Substitute "dollar" for "euro" in the entries from the line with "Task: Click the Up arrow navigation icon" to the line with "Looking at the screenshot, I should (166, 212).", and return only those lines with everything else unchanged.
START Record list
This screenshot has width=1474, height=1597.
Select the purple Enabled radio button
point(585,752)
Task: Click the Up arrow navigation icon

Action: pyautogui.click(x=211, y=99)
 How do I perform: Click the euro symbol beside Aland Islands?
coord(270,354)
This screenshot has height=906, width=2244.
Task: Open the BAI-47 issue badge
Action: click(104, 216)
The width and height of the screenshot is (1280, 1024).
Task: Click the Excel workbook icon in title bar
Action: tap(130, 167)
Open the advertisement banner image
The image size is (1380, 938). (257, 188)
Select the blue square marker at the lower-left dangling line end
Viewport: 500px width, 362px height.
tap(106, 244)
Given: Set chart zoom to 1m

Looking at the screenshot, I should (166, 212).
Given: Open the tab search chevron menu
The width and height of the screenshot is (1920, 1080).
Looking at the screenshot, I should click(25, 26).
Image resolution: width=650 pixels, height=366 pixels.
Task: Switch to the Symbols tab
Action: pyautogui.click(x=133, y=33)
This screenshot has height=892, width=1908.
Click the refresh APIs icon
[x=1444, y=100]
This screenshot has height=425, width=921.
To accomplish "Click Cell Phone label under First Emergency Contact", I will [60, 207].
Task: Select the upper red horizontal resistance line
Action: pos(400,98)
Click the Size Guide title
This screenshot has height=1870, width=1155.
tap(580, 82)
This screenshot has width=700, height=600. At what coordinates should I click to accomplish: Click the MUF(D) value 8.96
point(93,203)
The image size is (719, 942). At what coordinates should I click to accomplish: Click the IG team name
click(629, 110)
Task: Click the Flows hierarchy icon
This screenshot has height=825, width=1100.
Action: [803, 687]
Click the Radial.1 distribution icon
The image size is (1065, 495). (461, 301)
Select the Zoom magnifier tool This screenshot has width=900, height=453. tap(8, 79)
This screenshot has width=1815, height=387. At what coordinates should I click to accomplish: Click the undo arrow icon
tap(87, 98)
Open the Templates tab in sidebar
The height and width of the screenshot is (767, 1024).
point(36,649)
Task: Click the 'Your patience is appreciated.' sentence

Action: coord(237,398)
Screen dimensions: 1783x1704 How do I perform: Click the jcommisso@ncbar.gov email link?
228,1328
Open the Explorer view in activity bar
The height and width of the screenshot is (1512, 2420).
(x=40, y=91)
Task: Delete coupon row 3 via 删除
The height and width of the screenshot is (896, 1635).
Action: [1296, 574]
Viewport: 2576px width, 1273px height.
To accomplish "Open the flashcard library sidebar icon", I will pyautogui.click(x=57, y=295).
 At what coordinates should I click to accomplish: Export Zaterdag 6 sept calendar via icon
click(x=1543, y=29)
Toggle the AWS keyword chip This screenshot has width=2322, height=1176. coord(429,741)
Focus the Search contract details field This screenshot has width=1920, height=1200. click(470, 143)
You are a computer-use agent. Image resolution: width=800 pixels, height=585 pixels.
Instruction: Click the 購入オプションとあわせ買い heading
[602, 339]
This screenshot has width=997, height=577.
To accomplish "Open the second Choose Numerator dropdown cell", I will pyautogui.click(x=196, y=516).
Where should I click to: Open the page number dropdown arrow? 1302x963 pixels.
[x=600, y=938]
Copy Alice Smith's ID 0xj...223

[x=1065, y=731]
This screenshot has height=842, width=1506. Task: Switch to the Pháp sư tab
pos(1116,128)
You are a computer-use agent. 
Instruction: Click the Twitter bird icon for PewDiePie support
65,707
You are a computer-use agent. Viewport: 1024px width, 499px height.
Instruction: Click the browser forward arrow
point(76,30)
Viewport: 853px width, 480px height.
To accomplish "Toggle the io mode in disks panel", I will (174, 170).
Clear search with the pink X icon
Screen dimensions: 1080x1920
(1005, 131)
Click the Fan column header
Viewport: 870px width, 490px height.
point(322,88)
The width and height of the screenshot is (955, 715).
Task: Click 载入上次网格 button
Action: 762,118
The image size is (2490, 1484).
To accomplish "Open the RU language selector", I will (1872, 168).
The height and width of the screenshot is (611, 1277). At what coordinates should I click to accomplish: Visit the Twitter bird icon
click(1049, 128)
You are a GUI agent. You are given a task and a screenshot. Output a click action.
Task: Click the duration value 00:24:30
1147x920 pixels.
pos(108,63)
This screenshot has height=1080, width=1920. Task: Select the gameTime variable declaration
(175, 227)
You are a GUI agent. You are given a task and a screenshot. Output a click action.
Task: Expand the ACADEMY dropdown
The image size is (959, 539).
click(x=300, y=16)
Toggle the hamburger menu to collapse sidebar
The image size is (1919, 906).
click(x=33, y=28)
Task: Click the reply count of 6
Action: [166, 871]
END Record list
▶ [The output]:
Task: Click the Up arrow navigation icon

Action: pyautogui.click(x=211, y=99)
 How do I perform: Click the dollar symbol beside Aland Islands?
coord(270,354)
This screenshot has height=906, width=2244.
Task: Open the BAI-47 issue badge
Action: click(104, 216)
The width and height of the screenshot is (1280, 1024).
Task: Click the Excel workbook icon in title bar
Action: tap(130, 167)
Open the advertisement banner image
The image size is (1380, 938). (257, 188)
Select the blue square marker at the lower-left dangling line end
Viewport: 500px width, 362px height.
tap(106, 244)
Given: Set chart zoom to 1m

Looking at the screenshot, I should (166, 212).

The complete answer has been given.